Aitutaki is billed as the most beautiful lagoon in the world, so expectations are high. And it is stunning. Tiny island, huge reef. It is all a notch better than Rarotonga. The beach is wider, the palms bendier and the water warmer. The temperature is perfect, the breeze is just right. Nothing to do except lounge around, swim, and watch the humpback whales steaming past the reef on the way to their breeding grounds.
Aitutaki is also much quieter. A sprinkle of Kiwis and Italians, (either on their honeymoons or into grizzled retirement) and some yachties. But I still have the company of the cockerels and mynahs, of course. The restaurant is only next door, but I get lost coming home in the inky blackness. I don't even recognise my own bungalow, when I eventually find it. I forget that I have hung my towels on the veranda and think it is someone else's clothes.
The dawn cock a doodle do chorus is so rowdy, that it becomes difficult to sleep after 4 a.m. and there are too many mosquitoes. I have to swaddle myself in the sheets and daren't so much as stick a toe out, or it gets bitten. And that's after burning coils, spraying me and the room and using little machines. So I get up early to do my emails. I've been sold Internet for twenty pounds. Unfortunately, it doesn't work.
They're not above pulling a fast one, even in Paradise, it seems. Paradise has other flaws. The restaurant menu isn't quite what it seems. Catch of the day is? Tuna. Battered fish with chips is? Tuna. Parrot fish sizzler is? Tuna. 'Well it's tuna season madam'. I ask if the squid is tuna. 'No, but it's off, madam'. Back to the good things about Paradise. The snorkelling off the beach here is great. Reasonable amounts of live heliotrope coral and myriad kaleidoscopic small fish, crammed Jenga like into the overhangs. The lagoon is shallow and it's like swimming in a giant aquarium.

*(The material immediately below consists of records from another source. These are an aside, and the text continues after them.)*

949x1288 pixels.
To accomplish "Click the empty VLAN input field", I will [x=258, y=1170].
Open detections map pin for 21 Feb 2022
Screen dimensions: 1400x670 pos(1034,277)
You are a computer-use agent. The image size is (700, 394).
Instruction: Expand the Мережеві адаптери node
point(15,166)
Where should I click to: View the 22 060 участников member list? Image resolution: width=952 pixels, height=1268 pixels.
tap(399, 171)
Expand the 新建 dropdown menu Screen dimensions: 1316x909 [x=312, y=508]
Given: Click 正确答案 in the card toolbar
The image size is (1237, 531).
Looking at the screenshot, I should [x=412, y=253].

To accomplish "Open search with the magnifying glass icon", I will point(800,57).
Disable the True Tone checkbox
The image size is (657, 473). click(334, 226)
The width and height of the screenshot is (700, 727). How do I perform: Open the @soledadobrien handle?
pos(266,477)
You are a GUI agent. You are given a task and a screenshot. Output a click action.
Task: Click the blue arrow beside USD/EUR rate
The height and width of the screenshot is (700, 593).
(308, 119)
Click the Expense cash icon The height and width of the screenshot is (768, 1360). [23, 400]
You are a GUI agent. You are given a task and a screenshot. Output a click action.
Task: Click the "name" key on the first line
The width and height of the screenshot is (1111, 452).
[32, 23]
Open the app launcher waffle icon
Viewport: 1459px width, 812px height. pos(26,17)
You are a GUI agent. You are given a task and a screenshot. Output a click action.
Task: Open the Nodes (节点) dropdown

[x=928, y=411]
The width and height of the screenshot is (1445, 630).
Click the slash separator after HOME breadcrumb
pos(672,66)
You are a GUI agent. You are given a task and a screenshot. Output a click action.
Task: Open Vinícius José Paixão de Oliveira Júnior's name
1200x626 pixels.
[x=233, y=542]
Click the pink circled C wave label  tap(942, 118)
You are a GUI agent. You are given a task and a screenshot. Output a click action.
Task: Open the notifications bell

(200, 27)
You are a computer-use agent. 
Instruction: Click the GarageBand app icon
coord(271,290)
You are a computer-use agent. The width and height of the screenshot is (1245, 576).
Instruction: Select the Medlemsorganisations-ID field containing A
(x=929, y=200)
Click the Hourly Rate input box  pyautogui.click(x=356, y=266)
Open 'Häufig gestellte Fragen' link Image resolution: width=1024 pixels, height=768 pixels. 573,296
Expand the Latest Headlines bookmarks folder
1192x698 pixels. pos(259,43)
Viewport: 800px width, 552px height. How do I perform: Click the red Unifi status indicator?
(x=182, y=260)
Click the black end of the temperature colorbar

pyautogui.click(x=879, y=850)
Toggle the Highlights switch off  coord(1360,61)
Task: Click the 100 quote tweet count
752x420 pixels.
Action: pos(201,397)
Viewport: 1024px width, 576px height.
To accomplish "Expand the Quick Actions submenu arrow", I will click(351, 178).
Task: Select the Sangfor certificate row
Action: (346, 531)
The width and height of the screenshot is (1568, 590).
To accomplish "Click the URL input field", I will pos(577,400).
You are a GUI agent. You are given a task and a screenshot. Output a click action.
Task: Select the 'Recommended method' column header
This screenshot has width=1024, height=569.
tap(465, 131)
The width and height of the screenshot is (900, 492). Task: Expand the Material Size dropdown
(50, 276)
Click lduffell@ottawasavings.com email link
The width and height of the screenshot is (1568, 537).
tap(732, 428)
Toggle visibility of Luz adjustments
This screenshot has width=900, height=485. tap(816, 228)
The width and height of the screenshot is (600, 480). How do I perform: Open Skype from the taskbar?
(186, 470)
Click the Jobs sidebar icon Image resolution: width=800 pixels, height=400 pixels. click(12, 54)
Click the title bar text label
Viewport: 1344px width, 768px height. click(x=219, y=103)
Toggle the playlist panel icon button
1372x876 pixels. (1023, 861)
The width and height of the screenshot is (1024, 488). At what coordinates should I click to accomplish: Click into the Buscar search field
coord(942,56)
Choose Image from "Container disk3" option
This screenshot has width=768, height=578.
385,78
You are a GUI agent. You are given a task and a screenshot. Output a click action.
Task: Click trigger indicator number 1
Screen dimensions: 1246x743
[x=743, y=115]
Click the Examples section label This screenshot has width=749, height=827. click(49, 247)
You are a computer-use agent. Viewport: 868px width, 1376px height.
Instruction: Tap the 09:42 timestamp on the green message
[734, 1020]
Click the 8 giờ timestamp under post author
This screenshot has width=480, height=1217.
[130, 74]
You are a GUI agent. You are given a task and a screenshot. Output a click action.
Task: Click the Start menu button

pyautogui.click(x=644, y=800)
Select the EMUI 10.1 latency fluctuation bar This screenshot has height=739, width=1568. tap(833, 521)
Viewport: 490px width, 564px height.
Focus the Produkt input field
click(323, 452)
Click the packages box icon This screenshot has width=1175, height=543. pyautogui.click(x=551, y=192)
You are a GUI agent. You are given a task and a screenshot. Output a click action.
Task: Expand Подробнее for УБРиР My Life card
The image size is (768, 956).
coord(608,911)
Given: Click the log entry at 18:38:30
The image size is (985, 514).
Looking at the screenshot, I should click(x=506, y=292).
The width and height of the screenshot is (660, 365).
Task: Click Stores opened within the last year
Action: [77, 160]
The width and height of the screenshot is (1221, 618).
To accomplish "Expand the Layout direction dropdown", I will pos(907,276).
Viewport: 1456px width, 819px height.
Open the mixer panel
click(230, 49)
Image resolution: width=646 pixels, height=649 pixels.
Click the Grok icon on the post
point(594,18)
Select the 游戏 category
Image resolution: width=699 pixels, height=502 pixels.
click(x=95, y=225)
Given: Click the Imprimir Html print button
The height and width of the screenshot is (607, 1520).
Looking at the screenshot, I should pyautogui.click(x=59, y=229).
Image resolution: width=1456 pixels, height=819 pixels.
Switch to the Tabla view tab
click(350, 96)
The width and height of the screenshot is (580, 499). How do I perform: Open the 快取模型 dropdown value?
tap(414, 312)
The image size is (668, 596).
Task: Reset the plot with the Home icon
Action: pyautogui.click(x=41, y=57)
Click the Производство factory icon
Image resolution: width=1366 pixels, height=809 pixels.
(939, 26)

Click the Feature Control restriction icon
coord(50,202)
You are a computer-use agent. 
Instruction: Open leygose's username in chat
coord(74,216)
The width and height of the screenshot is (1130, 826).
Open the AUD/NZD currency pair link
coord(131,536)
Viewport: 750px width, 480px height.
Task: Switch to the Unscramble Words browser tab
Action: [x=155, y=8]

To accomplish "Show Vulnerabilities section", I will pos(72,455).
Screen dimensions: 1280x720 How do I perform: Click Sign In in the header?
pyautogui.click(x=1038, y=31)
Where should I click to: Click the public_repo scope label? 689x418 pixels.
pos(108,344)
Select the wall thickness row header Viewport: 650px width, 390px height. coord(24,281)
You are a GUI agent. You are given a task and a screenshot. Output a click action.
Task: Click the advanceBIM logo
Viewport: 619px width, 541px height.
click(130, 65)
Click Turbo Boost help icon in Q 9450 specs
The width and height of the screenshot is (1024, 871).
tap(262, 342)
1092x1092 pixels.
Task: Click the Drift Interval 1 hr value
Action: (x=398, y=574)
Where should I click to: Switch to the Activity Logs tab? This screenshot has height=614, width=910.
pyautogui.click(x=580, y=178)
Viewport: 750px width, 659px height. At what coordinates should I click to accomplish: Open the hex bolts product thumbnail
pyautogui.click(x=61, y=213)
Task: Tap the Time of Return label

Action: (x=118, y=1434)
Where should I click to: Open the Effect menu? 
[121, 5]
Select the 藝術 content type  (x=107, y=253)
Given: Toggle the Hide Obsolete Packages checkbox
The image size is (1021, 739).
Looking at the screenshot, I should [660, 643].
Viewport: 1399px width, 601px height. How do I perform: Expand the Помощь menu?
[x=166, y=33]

A lagoon cruise today. This one is the exact opposite of the one on Rarotonga. The scenery is so incredible it has to rank with the best I've seen. I don't know where to start. The deepest turquoise, the most pristine dazzling sand. Rare red tailed tropic birds and their huge fluff ball chicks, nesting between palm trees, on a minuscule motu, called Honeymoon Island,
Another islet, called One Foot Island (or Tapuaetai), is often touted as the most important attraction of all. It offers the best views of the Aitutaki Lagoon and visitors can stroll on the sandbanks. It's so gorgeous that One Foot Island was awarded "Australasia's Leading Beach" at the World Travel Awards in 2008.
There are also two excellent snorkelling expeditions. Once, over a giant clam farm. Thousands of them, frilly mouthed splashes of luminous colour suspended from plastic bottles in cages, sorted tiny to huge. The very largest are freed, to be scattered over the smooth white lagoon floor and embedded in the mini reefs.
The second Aitutaki expedition offers 'g and ts'. I am not sure that I am up for alcohol this early, but they turn out to be enormous fish called giant trevallies that circle us in a reef channel, looking suspicious, but benevolent. (They might well look suspicious. Half the tourists here have come with the ambition to catch one).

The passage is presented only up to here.